На закате сидели на крылечке, время текло ласково, неспешно, и казалось, что и забот-то никаких на свете нет.
— Хорошо здесь, — вздохнула Ляля. — Я понимаю, Санечка, почему ты в Москву не перебираешься.
— Чего ж не понять? Я тут помещиком живу, — засмеялся Саня. — В теплом родовом гнезде, а там, на шестке, в чужих людях.
— Это сейчас оно стало теплым, — вздохнул Павел Антонович, — а как вспомнишь жизнь впроголодь, огород, печку, керосинку и стирку в корыте, так удивляешься, как сил на все хватало. А хватало, потому что многим куда хуже доводилось. Сами знаете, о чем я говорю. Так что повезло вам, ребятки, что вы в свои времена живете — нелегкие они, конечно, но не смертельные. Тех тягот, какие наши отцы и деды выносили, вам, слава Богу, не досталось.
Все притихли, соглашаясь с ним. Нет, сожалеть о прошлом не стоило, но не хотелось и то хорошее расточить, что предки нажили, благодаря чему сегодняшнее стало легче предыдущего…
Глава 12
Александр Павлович всегда любил поезд. Ничейное время, нейтральная территория — он забивался на верхнюю полку и под стук колес, под мелькание картинок думал разные мысли. Вагонных общений он избегал, но сверху искоса поглядывал на возбужденно мелькавшую молодежь. Дверь в купе не закрывалась, по коридору кочевали еще не нашедшие себе места индивидуумы. Женский пол — цветущий и не слишком — теснился вокруг Севы, избрав его своим покровителем. Из его купе доносился заливистый смех — там кокетничали и рассказывали смешные истории. Мозговой центр поездки Вадим Вешников, а для коллег просто Вадик, оказался в одном купе с Александром Павловичем — темноглазый, крепкий, широкоплечий молодой человек. Саня с восхищением наблюдал, с какой неиссякаемой энергией Вадим улаживает мелкие и крупные неприятности путешествующих. К нему приходили, о чем-то спрашивали, просили, настаивали. Он отвечал, уговаривал, спорил. Но иной раз во время разговора застывал, смотрел в пустоту остановившимся взглядом, почти экстатически. Любопытный паренек.

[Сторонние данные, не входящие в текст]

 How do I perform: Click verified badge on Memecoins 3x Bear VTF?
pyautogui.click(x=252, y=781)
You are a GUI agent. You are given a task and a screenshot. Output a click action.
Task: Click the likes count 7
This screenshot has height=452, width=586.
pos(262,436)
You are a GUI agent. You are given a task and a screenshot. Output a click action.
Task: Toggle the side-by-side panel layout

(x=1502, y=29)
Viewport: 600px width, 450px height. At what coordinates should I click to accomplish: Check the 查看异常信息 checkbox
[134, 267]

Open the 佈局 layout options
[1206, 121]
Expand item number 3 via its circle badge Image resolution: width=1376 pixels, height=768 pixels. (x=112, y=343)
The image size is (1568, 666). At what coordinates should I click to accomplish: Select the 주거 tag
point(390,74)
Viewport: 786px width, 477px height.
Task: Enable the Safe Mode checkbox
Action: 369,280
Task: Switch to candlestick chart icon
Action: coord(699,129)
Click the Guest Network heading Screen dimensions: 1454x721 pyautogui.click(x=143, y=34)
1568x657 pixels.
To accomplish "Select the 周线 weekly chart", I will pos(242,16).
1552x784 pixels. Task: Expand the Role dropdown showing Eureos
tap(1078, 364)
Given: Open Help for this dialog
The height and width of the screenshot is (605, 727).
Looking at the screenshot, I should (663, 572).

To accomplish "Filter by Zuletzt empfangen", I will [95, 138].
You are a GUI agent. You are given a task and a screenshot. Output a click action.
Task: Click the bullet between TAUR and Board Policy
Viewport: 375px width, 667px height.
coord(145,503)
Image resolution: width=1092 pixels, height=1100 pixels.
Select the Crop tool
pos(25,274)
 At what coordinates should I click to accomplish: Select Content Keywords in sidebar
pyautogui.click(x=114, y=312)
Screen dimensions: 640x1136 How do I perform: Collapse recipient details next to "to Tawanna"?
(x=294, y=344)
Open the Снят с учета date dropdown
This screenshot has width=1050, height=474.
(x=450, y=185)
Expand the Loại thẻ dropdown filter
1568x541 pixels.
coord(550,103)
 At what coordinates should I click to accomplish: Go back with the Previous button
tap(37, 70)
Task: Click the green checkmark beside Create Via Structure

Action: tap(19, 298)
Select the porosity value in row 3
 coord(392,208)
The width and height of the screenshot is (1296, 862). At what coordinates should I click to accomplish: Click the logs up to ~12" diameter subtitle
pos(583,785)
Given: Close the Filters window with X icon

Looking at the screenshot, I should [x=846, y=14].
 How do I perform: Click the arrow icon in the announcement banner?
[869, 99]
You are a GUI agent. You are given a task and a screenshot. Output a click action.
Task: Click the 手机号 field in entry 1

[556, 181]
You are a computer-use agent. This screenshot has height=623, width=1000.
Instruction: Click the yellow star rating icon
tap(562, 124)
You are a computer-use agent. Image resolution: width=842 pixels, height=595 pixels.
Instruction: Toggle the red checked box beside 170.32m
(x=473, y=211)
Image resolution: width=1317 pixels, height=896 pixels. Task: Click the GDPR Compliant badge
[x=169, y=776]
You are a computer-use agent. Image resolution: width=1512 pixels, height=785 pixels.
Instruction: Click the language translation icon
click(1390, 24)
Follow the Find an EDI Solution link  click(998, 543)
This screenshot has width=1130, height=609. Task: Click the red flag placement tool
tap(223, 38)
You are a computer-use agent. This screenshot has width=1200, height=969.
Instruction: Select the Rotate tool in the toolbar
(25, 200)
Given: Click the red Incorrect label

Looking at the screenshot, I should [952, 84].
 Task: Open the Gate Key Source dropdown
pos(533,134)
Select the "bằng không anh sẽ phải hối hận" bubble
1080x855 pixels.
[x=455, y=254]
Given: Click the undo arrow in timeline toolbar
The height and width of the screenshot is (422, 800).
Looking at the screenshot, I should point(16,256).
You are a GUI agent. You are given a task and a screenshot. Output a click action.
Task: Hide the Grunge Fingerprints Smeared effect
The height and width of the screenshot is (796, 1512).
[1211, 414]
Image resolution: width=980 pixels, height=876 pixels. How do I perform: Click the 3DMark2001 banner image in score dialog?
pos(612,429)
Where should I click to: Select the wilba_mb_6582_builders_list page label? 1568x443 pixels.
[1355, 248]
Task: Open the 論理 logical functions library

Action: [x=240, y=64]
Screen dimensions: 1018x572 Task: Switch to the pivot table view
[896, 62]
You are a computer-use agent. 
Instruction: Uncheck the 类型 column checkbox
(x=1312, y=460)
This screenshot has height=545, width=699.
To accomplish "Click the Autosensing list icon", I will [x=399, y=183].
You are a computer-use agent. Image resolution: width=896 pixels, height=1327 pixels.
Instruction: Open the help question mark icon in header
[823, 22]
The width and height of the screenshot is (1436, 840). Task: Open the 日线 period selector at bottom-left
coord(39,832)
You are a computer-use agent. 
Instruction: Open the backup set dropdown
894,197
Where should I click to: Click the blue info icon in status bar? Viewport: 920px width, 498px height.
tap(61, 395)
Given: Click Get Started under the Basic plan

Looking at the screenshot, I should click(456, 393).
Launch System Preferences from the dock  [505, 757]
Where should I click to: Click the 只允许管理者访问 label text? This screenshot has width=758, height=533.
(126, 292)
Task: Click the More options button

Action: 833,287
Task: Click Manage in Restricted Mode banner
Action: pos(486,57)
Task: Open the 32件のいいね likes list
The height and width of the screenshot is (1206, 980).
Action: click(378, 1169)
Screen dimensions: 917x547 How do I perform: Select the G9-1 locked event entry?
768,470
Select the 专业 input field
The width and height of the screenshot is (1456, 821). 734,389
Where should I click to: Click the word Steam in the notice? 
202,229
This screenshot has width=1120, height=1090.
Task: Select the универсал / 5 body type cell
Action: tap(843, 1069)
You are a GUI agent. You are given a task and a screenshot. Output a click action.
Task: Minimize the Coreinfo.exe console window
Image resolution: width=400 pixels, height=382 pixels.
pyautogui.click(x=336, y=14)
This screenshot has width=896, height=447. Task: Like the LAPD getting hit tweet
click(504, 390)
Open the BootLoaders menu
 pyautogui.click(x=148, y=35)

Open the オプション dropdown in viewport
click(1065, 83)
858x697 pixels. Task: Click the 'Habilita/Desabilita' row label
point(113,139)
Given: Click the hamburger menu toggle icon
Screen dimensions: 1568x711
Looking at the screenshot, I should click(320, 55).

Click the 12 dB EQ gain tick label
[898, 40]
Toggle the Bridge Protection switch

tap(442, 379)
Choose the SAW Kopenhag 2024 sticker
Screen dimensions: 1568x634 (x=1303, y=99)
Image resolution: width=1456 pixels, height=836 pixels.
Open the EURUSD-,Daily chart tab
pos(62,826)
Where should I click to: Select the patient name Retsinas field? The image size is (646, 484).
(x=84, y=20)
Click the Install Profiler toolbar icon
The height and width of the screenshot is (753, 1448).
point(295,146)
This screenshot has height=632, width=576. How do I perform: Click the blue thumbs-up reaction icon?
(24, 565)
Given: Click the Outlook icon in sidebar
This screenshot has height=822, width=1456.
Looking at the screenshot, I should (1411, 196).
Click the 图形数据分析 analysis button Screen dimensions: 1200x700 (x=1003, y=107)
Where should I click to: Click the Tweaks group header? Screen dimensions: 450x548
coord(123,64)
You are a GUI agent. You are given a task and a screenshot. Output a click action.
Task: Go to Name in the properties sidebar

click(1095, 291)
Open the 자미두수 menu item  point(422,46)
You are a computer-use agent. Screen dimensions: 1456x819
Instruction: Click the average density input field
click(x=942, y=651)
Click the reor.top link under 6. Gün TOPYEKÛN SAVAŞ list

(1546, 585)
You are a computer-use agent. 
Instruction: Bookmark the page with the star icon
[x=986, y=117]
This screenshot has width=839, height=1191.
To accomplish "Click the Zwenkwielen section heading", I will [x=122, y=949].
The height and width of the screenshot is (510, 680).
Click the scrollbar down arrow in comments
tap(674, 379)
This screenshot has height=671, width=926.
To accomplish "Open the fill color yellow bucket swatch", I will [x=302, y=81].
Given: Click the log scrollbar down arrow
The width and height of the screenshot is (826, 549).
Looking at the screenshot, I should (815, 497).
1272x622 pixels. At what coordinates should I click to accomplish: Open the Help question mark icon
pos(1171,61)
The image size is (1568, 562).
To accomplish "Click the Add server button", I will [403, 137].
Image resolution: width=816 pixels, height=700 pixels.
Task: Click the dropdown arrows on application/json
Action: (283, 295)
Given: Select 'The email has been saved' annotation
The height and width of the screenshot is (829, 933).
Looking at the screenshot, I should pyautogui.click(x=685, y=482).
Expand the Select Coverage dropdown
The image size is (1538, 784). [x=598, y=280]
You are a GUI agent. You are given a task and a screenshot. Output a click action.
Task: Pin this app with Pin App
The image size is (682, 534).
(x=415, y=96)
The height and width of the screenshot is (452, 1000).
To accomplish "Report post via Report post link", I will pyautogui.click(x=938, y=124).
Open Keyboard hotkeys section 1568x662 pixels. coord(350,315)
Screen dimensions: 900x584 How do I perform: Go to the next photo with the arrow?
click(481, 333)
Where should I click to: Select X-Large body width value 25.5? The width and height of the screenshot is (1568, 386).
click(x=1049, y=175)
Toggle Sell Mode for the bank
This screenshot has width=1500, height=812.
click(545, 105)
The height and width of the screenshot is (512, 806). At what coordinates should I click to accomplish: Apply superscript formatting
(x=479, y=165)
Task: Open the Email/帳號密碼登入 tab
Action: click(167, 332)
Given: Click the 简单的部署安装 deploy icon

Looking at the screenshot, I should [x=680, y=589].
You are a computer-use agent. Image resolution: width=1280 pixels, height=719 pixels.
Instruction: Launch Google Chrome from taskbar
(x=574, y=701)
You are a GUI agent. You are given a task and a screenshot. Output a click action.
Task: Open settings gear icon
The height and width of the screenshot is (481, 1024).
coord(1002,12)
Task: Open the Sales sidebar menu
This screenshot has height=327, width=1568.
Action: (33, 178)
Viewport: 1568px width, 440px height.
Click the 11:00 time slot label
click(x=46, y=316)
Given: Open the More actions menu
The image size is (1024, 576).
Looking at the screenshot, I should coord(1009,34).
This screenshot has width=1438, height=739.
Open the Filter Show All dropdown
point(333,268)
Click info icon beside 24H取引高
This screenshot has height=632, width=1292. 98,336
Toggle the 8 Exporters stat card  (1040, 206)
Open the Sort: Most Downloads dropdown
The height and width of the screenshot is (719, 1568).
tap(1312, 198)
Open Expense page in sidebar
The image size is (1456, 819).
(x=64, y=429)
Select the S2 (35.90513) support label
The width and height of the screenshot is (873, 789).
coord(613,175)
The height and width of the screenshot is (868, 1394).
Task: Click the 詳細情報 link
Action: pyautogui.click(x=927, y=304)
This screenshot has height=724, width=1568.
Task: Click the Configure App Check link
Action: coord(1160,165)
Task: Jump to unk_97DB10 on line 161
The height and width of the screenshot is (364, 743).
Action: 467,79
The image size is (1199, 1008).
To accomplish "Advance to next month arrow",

Сам Александр Павлович чувствовал себя небожителем. Он не вез с собой никаких творений, а если вез, то в собственной голове. Не мучился амбициями, не выбивал себе места под солнцем, то бишь в предоставленных парижских залах, потому что недовольные пытались и в поезде сдвинуть с места довольных. Однако Вадим держался стойко. Он еще в Москве раздобыл план выставочного помещения, художники все вместе обсудили экспозицию и разделили между собой стены и стенды. Разместили живописные работы, графику, вышивки, ювелирные изделия, мелкую пластику. В спорных случаях кидали жребий. Кому-то повезло больше, кому-то меньше. Судьба. Ее решения Вадим менять не собирался.